His medieval faith impelled him to a modern solution: Expansion.
Most importantly he ensured Western European ideals, specifically and ironically English-ideals, survived. Ideals of a separation between religion and State (the Catholic states had this compared to Islamic Caliphate and Sultanates where secular and religious offices were one in the same), the rights of individuals apart from being property of the state, and check-and-balances in governments were threatened by the Ottoman horde. Fortuantely, New World gold supplied the Hapsburg Empire with enough money to build an army and navy which could stop the Ottomans. Trade of New World goods destroyed the Ottoman's economy which was based on controlling the old trade routes. The stopping of the Ottomans and appeal of New World resources encouraged France, the English, and others to colonize. These colonies brought ideas of freedom to the New World.

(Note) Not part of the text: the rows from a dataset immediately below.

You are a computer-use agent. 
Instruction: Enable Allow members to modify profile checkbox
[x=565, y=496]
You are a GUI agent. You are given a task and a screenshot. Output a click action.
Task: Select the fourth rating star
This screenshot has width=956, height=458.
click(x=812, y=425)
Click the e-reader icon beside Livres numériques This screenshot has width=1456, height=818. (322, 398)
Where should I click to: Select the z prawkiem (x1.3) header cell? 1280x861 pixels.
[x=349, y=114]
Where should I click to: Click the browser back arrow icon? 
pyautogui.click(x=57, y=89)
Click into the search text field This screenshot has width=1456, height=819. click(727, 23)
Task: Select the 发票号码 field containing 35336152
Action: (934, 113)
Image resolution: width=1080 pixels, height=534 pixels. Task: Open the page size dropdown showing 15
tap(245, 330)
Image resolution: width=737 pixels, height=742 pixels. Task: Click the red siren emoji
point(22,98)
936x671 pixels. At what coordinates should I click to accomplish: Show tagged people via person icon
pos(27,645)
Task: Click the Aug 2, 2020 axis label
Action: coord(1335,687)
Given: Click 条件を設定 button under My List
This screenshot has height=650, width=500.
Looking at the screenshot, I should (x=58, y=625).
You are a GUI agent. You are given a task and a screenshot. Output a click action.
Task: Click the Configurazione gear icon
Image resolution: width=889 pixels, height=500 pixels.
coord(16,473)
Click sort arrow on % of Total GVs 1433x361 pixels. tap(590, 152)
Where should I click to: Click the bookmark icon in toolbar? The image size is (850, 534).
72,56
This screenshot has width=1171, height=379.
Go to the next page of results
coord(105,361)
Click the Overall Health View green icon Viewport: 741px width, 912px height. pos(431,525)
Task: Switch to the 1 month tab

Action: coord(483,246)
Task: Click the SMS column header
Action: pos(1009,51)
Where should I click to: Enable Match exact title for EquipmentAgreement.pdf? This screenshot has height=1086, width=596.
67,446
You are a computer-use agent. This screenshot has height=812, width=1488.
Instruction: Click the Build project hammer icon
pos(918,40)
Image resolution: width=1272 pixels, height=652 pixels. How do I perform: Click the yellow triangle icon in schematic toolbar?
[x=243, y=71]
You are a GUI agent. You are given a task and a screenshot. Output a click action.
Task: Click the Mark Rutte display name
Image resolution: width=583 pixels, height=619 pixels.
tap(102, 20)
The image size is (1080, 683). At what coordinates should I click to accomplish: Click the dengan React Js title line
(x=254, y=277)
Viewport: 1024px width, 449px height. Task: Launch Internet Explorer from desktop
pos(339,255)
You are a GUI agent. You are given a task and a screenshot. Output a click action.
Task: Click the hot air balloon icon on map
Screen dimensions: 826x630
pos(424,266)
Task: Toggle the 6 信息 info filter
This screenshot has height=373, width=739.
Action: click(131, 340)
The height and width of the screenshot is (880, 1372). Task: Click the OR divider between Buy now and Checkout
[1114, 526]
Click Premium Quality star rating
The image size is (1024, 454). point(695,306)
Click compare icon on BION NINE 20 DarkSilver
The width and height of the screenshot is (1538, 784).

Columbus' drive led to the opening of the New World. Western ideals of limited government and personal freedoms grew in the New World. While New World governments have not been perfect, sometimes failing miserably, in putting these ideals into practice, there is a constant drive to make a more perfect system. The New World also led the charge for the establishment of the Universal Declaration of Human Rights. Meanwhile, the former Ottoman world suffers somewhere between troubled democracy and dictatorship.
Columbus was not perfect. Spanish and other colonial rules had horrible defects. However, history has shown how the New World made the whole world better.